Había una tienda de maniquíes al lado, y a veces Coy miraba el escaparate. Cuerpos desnudos en diversas posturas, sentados y en pie, hombres y mujeres sin sexo modelado, con peluca unos, el cráneo limpio otros, la carne sintética reluciendo bajo los focos de la vitrina. Varias cabezas cercenadas sonreían en un estante. Los muñecos femeninos tenían senos de pezones puntiagudos. Un escaparatista con sentido del humor, un toque mojigato, una reminiscencia clásica casual o consciente, hacían que uno de los maniquíes alzara un brazo articulado en el codo y la muñeca hacia el pecho, púdico, y mantuviese el otro sobre el supuesto sexo. Venus saliendo directamente de una concha, travestida de replicante Pris Nexus 6 en “Blade Runner”.

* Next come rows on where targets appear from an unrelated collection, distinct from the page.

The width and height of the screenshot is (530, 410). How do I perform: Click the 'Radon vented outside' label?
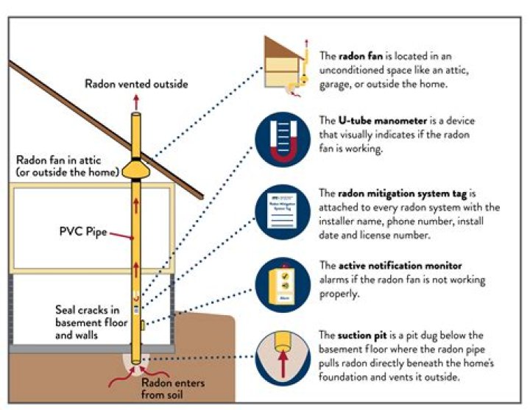(136, 85)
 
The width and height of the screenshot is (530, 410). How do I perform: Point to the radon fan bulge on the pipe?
(137, 169)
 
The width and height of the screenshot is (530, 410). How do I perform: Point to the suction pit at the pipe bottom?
(137, 361)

– ¿También la tuvo a ella en su almohada?
El dálmata miró a Coy casi con reproche. Llevaba el pelo limpio y bien peinado hacia atrás, recogido con una cinta elástica negra. La camisa era blanca, con botones en las puntas del cuello, y la llevaba abierta, sin corbata. Piel bronceada sin exageraciones. Zapatos impecables, cómodos, de buena piel. El reloj caro, pesado, de oro, en la muñeca izquierda. Anillos de oro. Manos de uñas muy cuidadas. Otro anillo en el meñique de la derecha, grueso, también de oro. Cadenas de lo mismo asomando por el cuello, con medallas y un antiguo doblón español. Gemelos de oro asomando en los puños. Aquel tipo, pensó Coy, parecía un escaparate de Cartier. Con lo que llevaba encima podían fundirse un par de lingotes.
– No… Claro que no -el dálmata parecía sinceramente escandalizado-. No sé por qué lo dice. Mi relación con ella…
Se detuvo como si eso, se tratara de lo que se tratase, fuera evidente. Al cabo de un instante debió de caer en la cuenta de que no lo era, pues hizo tintinear el hielo en el vaso y, esta vez sin beber nada, puso a Coy al corriente de la historia. O más bien lo puso al corriente de la versión de la historia según Nino Palermo. Nino Palermo era él mismo, y eso daba a su relato un valor sólo relativo. Pero ese individuo era la única persona que parecía dispuesta a contarle algo a Coy; éste no disponía de otra versión más autorizada, y dudaba mucho de llegar a disponer de ella nunca. Así que se estuvo quieto, bien callado y atento, desviando los ojos hacia el escaparate de los maniquíes sólo cuando el otro fijaba en él demasiado tiempo ora el ojo verde, ora el ojo pardo -bicoloridad incómoda para estar delante-. Supo así que Nino Palermo era el dueño de Deadman.s Chest, una empresa dedicada al rescate de buques hundidos y salvamento marítimo con sede social en Gibraltar. Quizás Coy, pues Palermo tenía entendido que era marino, había oído hablar de Deadman.s Chest cuando los trabajos de reflotamiento del “Punta Europa”, un ferry hundido el año anterior con cincuenta pasajeros en la bahía de Algeciras. O, en otro orden de cosas -eso lo añadió tras una corta pausa-, cuando la recuperación del “San Esteban”, un galeón rescatado cinco años atrás en los cayos de Florida con un cargamento de plata mejicana. O en el más reciente caso de la nave romana descubierta con estatuas y cerámica frente a la roca de Calpe.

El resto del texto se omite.